Once, so mild was the winter that the hare's first family for the year came into the world in January. A few weeks afterwards, when she was about to separate from her leverets, an incident occurred that might have been attended with fatal results. A poacher, prowling along the far side of the hedgerow, and occasionally stopping to peep through the bushes for partridges "jugging" in the grass-field, caught sight of the leverets nibbling the clover near a small blackthorn. In the feeble afterglow, he was uncertain that the objects before him were worth the risk of a shot, so he crawled towards a gap to obtain a nearer view. To his astonishment, when he reached the gap nothing was visible by the thorn-bush; the leverets had vanished in the ferns. But the poacher was artful and experienced. He hid in the undergrowth of the ditch, where, after waiting awhile, and seeing no sign of movement in the grass, he gave utterance to a shrill cry like that of a young hare in distress. Five minutes passed, and the cry was repeated — tremulous, prolonged, eloquent of helpless suffering. At intervals, the same artifice was employed, but apparently without success.

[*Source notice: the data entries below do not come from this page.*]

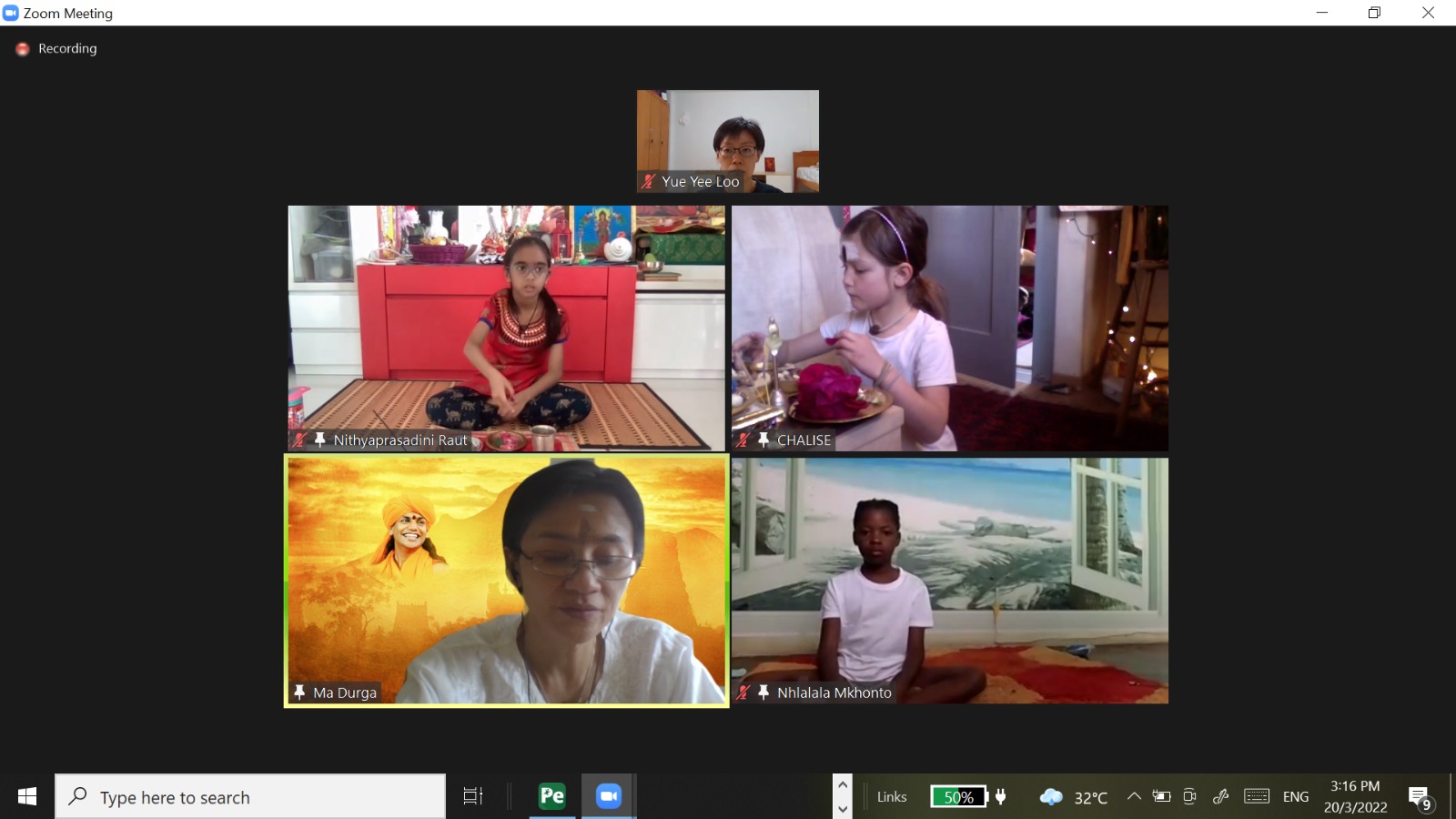
Task: Open the 32°C weather widget
Action: (x=1074, y=797)
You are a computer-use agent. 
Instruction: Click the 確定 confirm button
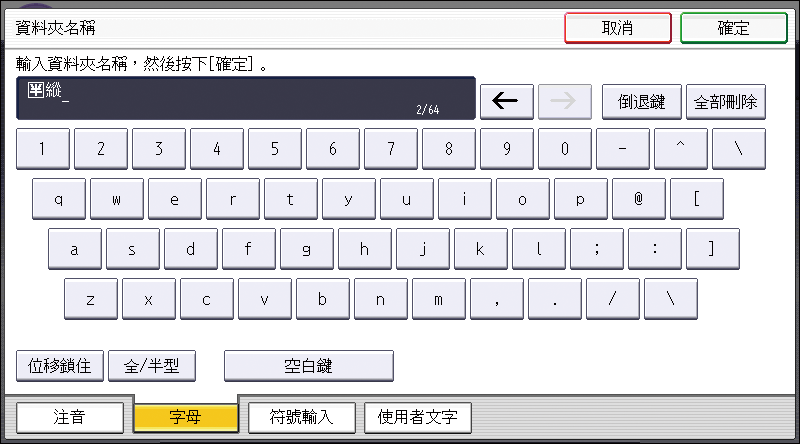pyautogui.click(x=733, y=28)
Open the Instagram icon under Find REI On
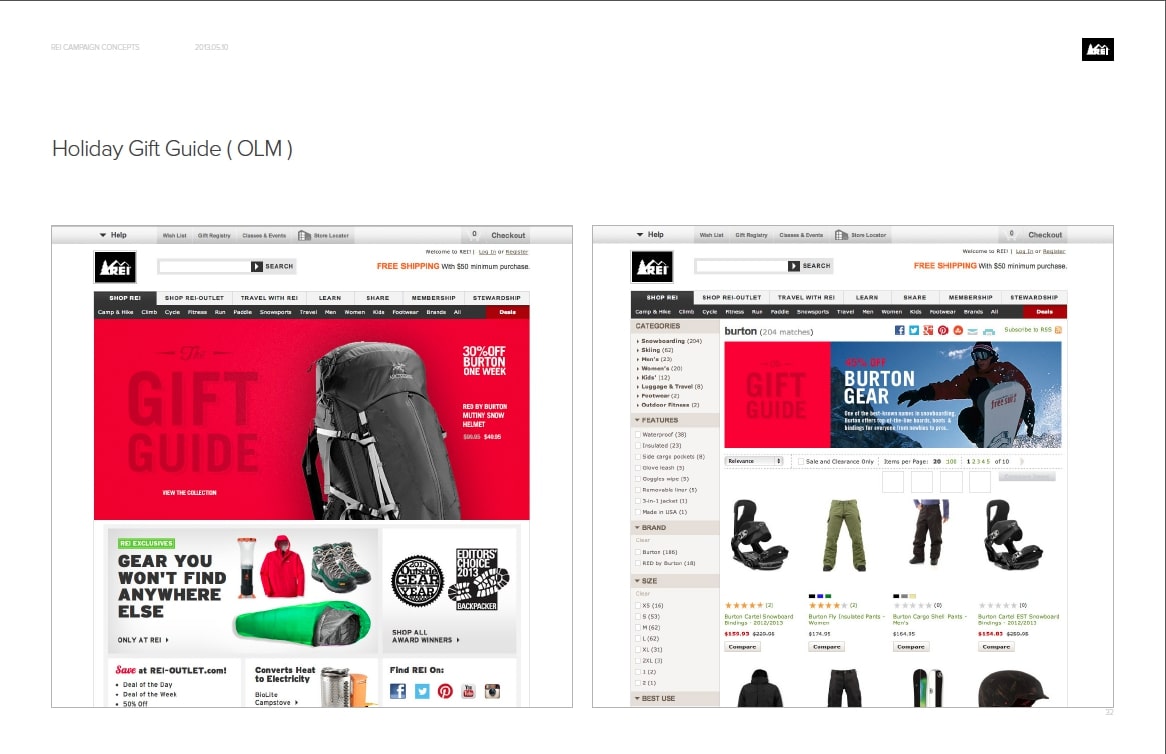The width and height of the screenshot is (1166, 754). point(492,692)
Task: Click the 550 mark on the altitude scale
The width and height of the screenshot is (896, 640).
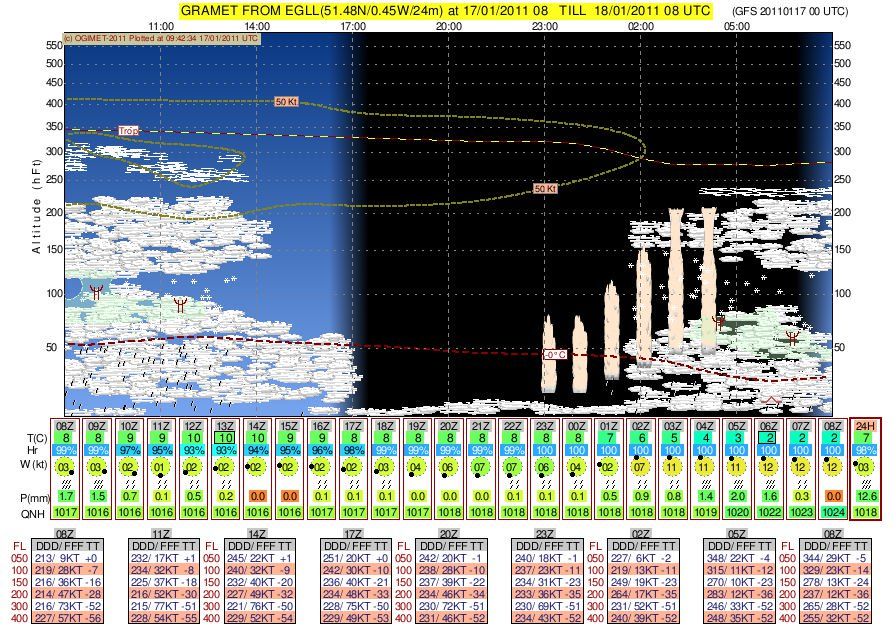Action: (48, 45)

The poacher was about to crawl from his hiding place, when suddenly, close beside the hedgerow, the head of the doe hare came into sight. Startled, in spite of expectation, by her sudden appearance, and excited as he recognised the "slit-eared hare," the poacher involuntarily moved to grasp his gun. He looked down for an instant to make sure that his gun was in readiness, but when he lifted his eyes again the hare was gone. Do what he might, not another glimpse of his quarry was to be obtained, and so, half believing that he had seen a witch or that he had dreamed, he stole away into the darkening night.
Deceived by the poacher's cries, the doe-hare had hurried home, but had found her young alive and well. Then, scenting danger, she had vanished with her offspring into the nearest bramble-clump, and in the deep shadow of the hedgerow had led them safely away.
During the last year of her life, she frequented the hawthorn hedges and the furze brakes of an estate diligently "preserved" by a lover of Nature as a sanctuary whither the furred and feathered denizens of the countryside might resort without fear of hounds or poachers, and where a gun was never fired except at vermin. The winter was severe; on two occasions snow lay thick on the ground for more than a week. But Puss was fairly comfortable; she had her "form" on a dry, rough heap of stones, gathered from the fields and thrown into a disused quarry near the woods; and for four or five nights she remained at home, the snow covering her completely but for a breathing hole in the white walls of her tiny hut. At last, impatient of confinement, and desperately hungry, she broke through the snow-drift, and sought the nearest root-crop field, where, after scratching the snow from a turnip, she was able to make a hearty meal. While returning slowly towards the wood through the soft, yielding snow that rendered her journey difficult and tiresome, she unexpectedly discovered, near the hedge beyond the furrows, a tasty leaf or two of the rest-harrow, together with a few yellow sprouts of young grass where a stone had been kicked aside by a passing sheep— these were the tit-bits of her provender.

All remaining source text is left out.